Las autoridades de Irán han implementado restricciones severas al acceso a internet global, en un intento por controlar las protestas que han estallado en el país durante los últimos 12 días. Según la plataforma NetBlocks, que monitorea el tráfico y la censura en internet, Irán se encuentra en un “apagón” de internet a nivel nacional, lo que ha dificultado la comunicación y el acceso a información externa.
Desde la tarde del jueves, se ha confirmado que los usuarios en Irán no pueden conectarse a sitios web fuera del país. Además, las redes virtuales privadas (VPN), que son comúnmente utilizadas para eludir bloqueos y acceder a aplicaciones como WhatsApp y Telegram, han dejado de funcionar. Esta medida se produce en medio de un contexto de protestas que se han extendido a 111 ciudades en las 31 provincias de Irán, con la participación de diversas universidades.

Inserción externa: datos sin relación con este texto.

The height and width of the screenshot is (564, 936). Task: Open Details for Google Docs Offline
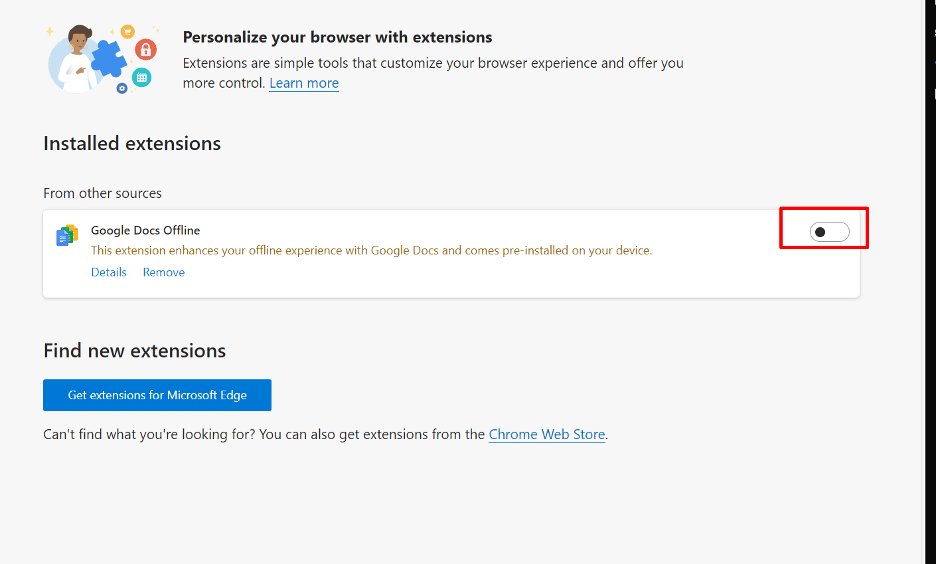point(109,272)
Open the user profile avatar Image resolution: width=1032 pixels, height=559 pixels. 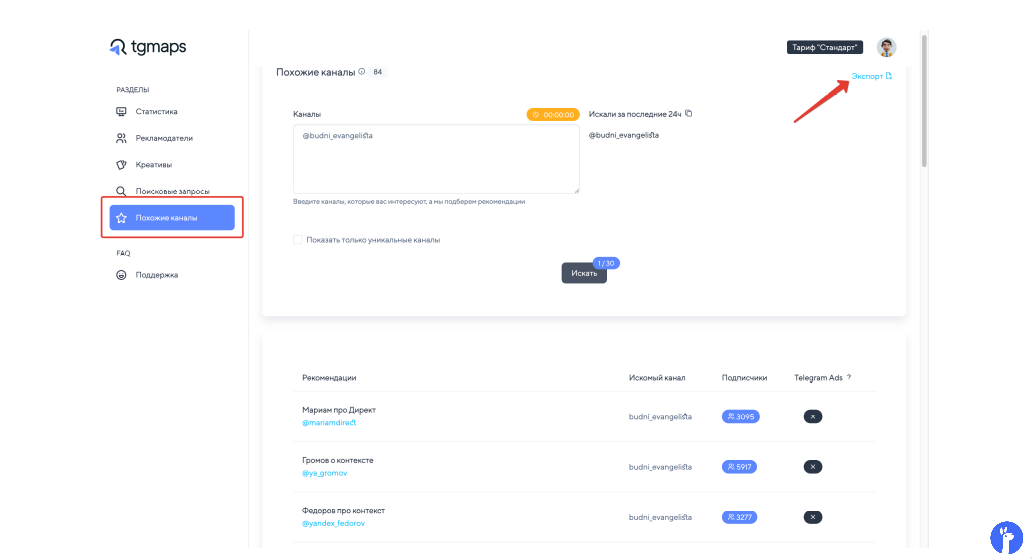[886, 47]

De acuerdo con organizaciones de derechos humanos, cerca de mil personas han resultado heridas y más de 2,000 manifestantes han sido arrestados desde el inicio de las protestas. Estas movilizaciones comenzaron el 28 de diciembre, inicialmente en respuesta a la depreciación del rial y la alta inflación, pero rápidamente evolucionaron hacia demandas más amplias, incluyendo el fin de la República Islámica.
Irán enfrenta una grave crisis económica, con una inflación anual que supera el 42% y una inflación interanual que en diciembre alcanzó más del 52%, exacerbada por las sanciones impuestas por Estados Unidos y la ONU debido a su programa nuclear. A pesar de los intentos del gobierno por mitigar la situación a través de ayudas económicas modestas, estas no han logrado frenar las protestas, que continúan a pesar de las amenazas de las autoridades.
Hasta la fecha, al menos 45 manifestantes, incluidos ocho niños, han perdido la vida y cientos más han resultado heridos, según informes de la ONG Iran Human Rights (IHRNGO), con sede en Oslo. La situación en Irán sigue siendo crítica, con un clima de tensión y descontento social que se intensifica.